Render as a numbered list the lines of the rows, starting with the line that contains "Where should I" and continuing through the end of the rows, omitting any blank lines. Leave the pictures out of your list.

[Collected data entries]
⟨

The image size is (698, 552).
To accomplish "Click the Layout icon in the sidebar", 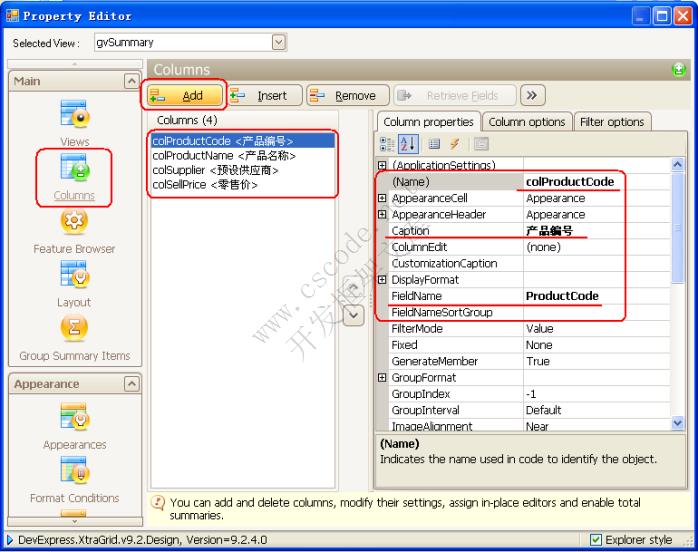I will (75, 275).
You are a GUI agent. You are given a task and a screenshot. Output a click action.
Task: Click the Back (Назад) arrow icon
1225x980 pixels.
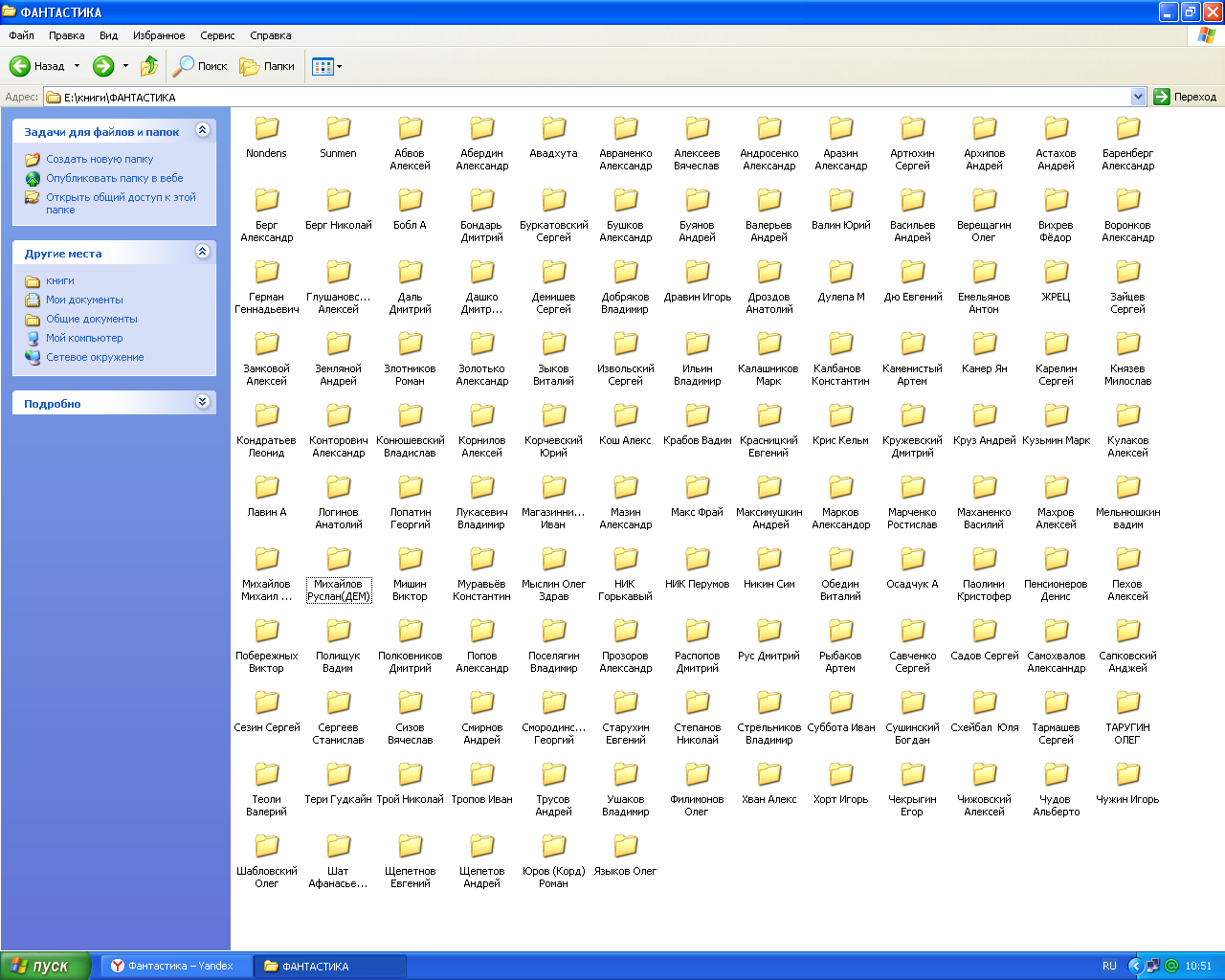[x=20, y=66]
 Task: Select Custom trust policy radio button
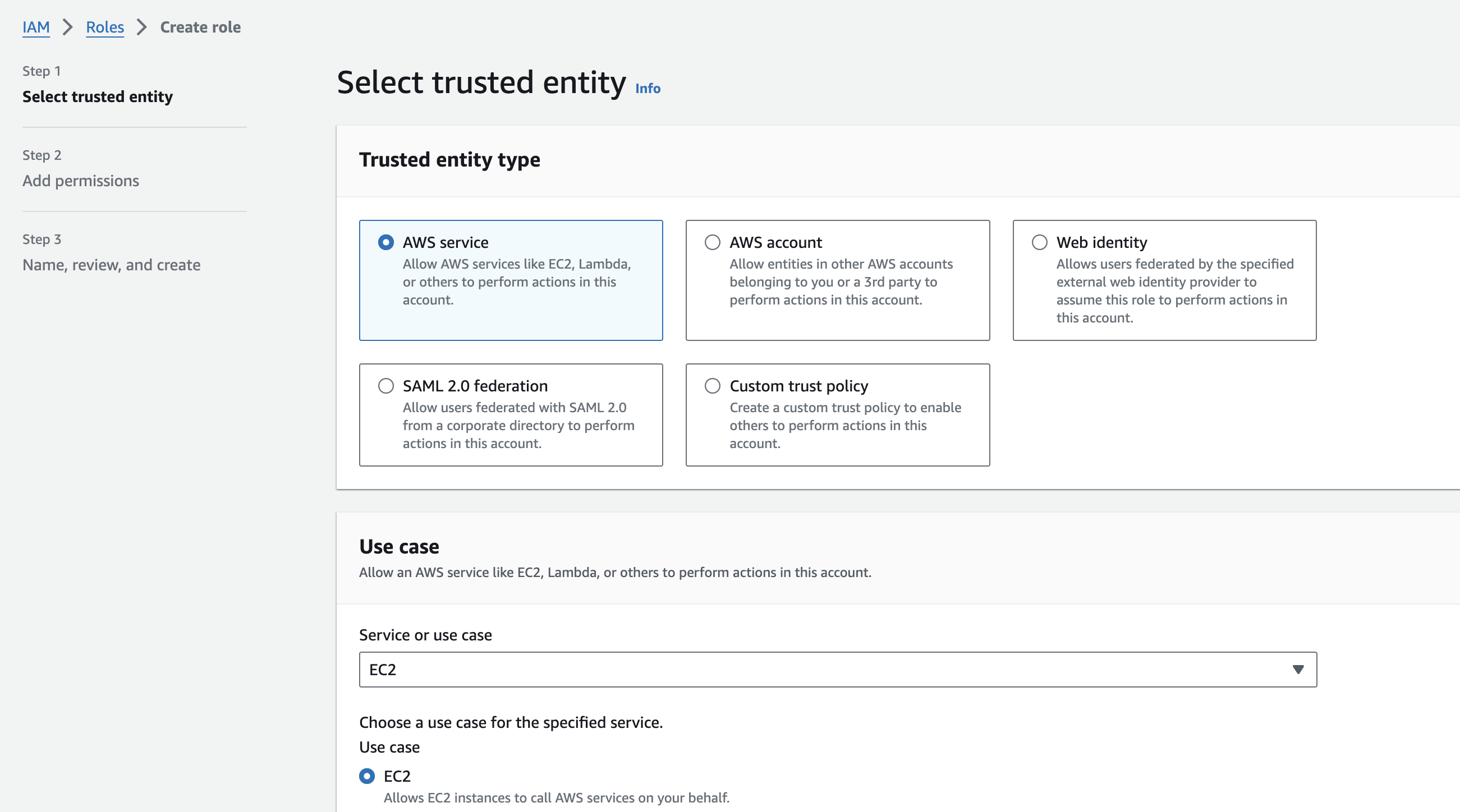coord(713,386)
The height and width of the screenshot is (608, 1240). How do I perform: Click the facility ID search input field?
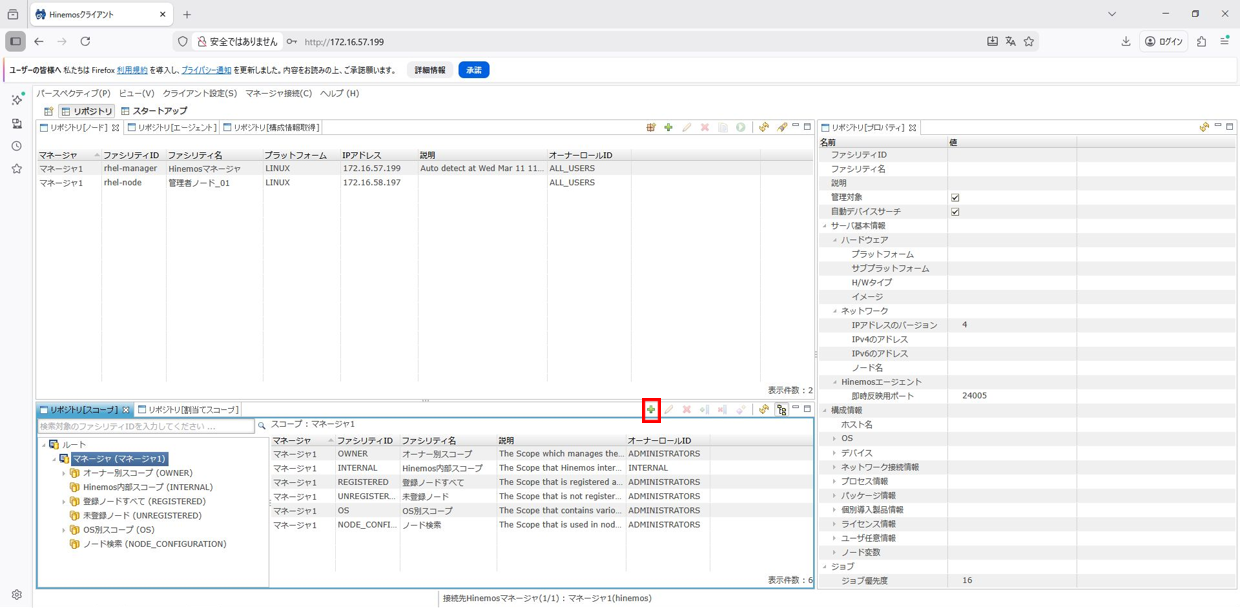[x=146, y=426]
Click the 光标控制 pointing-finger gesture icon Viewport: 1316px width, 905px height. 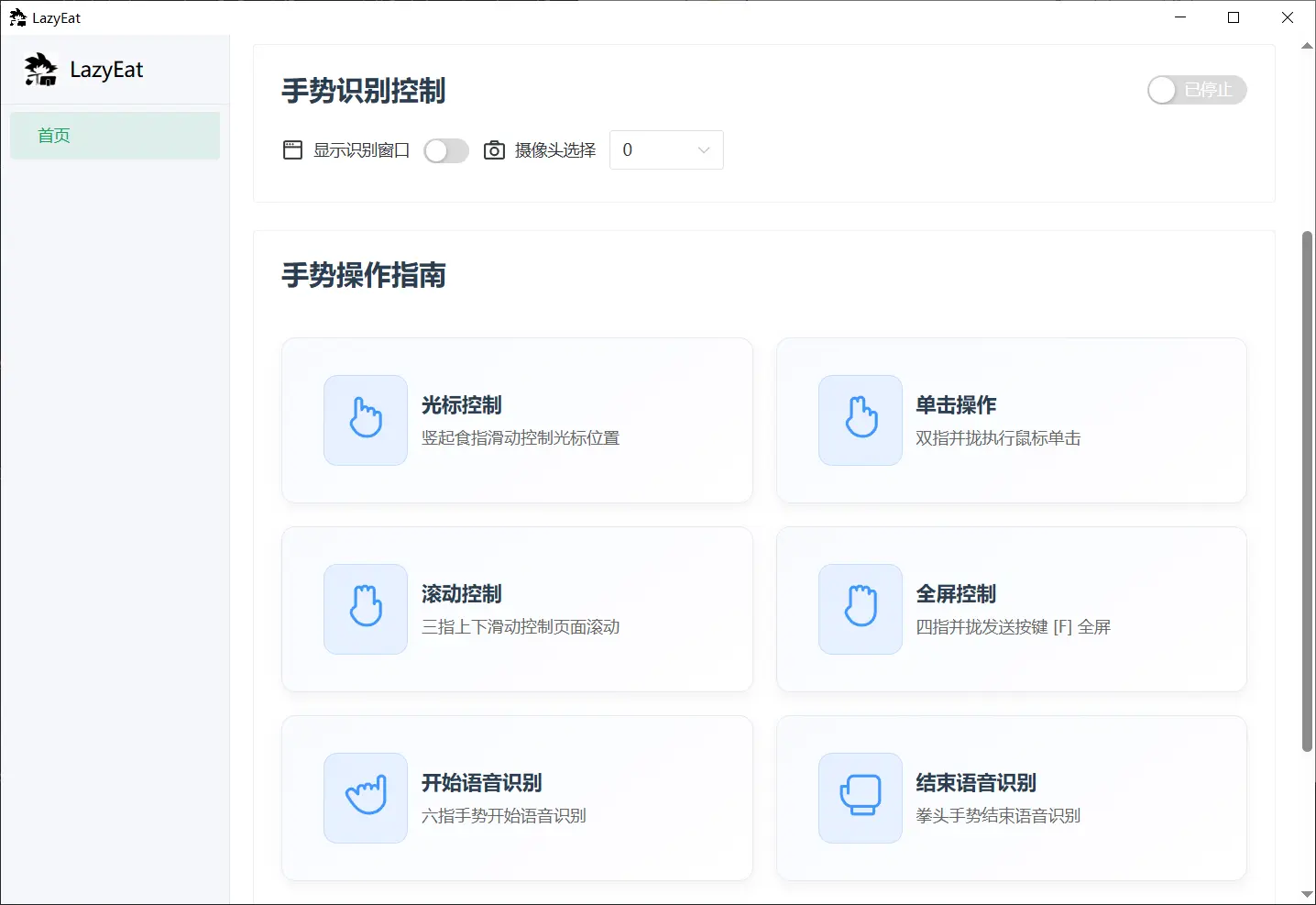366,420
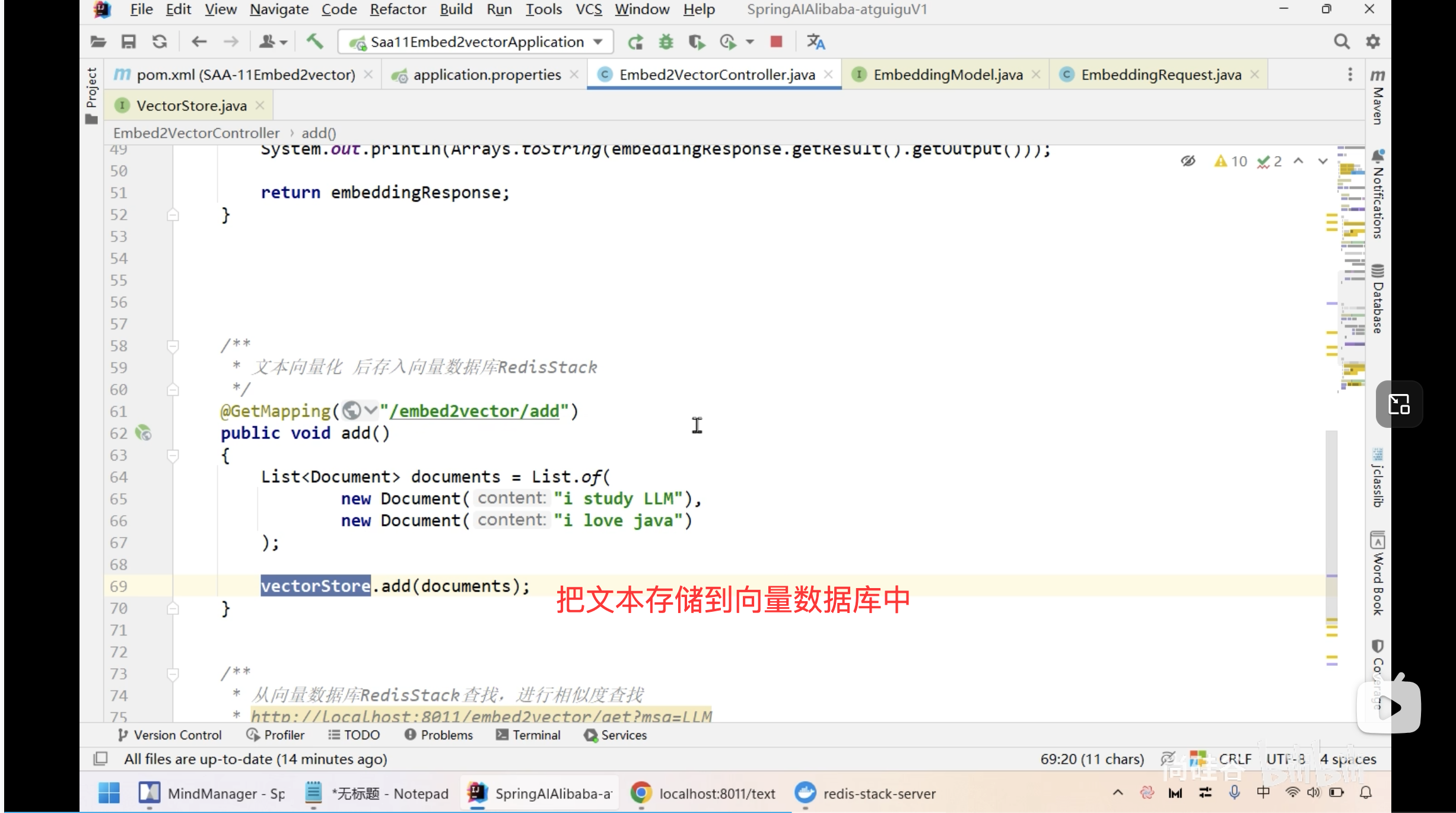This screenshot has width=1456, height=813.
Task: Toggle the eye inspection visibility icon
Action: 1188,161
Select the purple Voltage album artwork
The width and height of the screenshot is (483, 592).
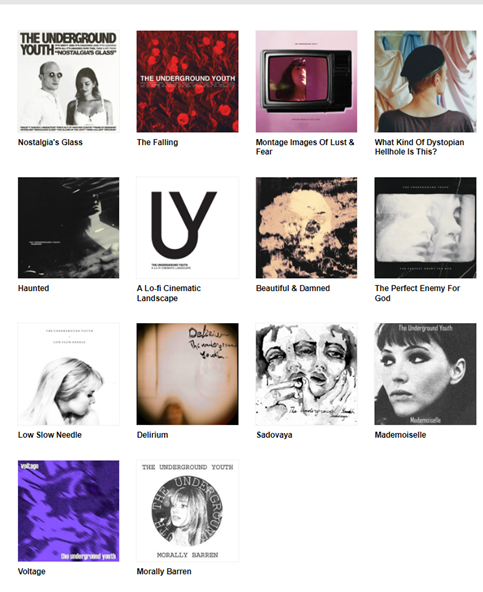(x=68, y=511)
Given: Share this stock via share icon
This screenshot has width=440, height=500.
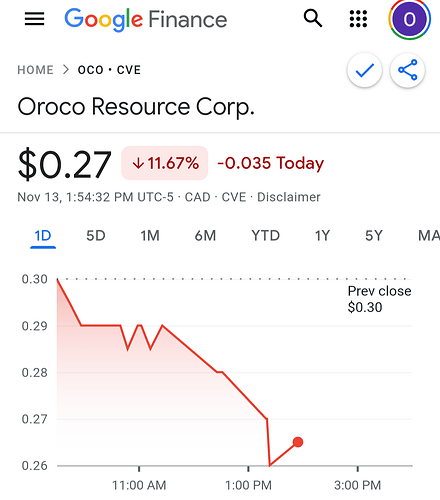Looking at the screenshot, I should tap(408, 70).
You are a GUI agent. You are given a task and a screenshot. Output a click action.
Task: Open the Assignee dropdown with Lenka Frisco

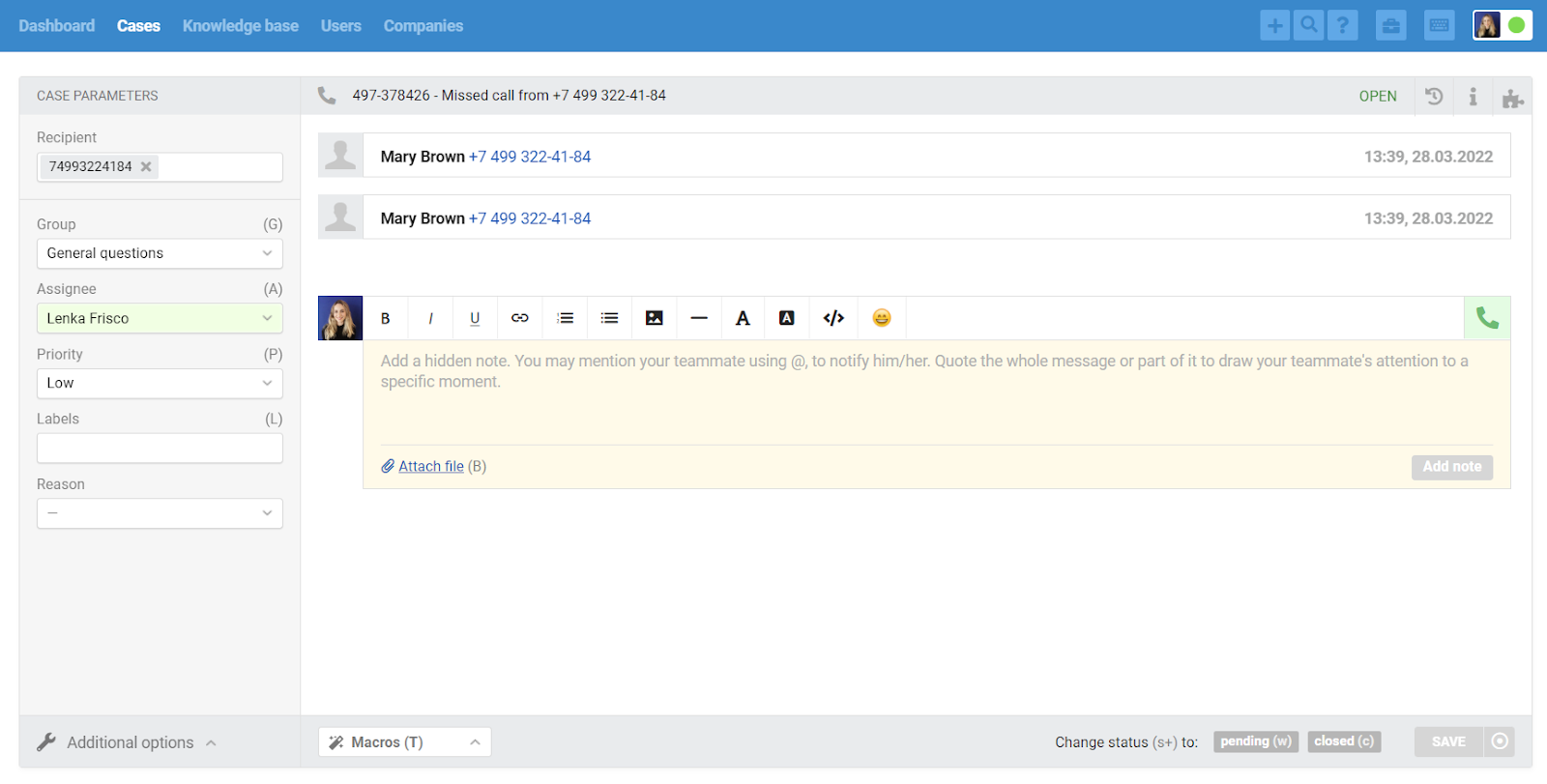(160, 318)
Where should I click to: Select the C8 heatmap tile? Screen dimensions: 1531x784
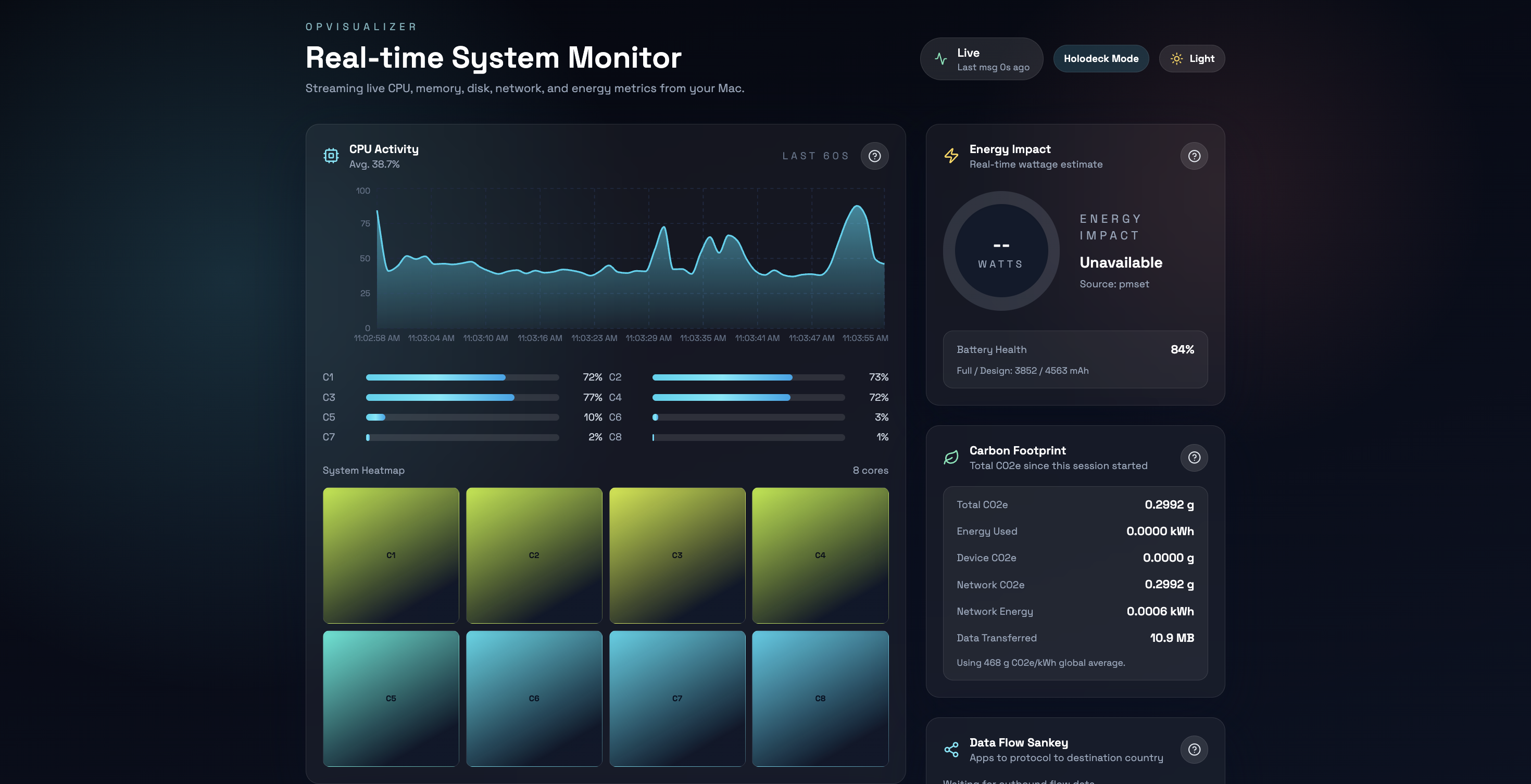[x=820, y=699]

⟩

— Written response —
1. Where should I click to: Select the C8 heatmap tile? Screen dimensions: 1531x784
2. [x=820, y=699]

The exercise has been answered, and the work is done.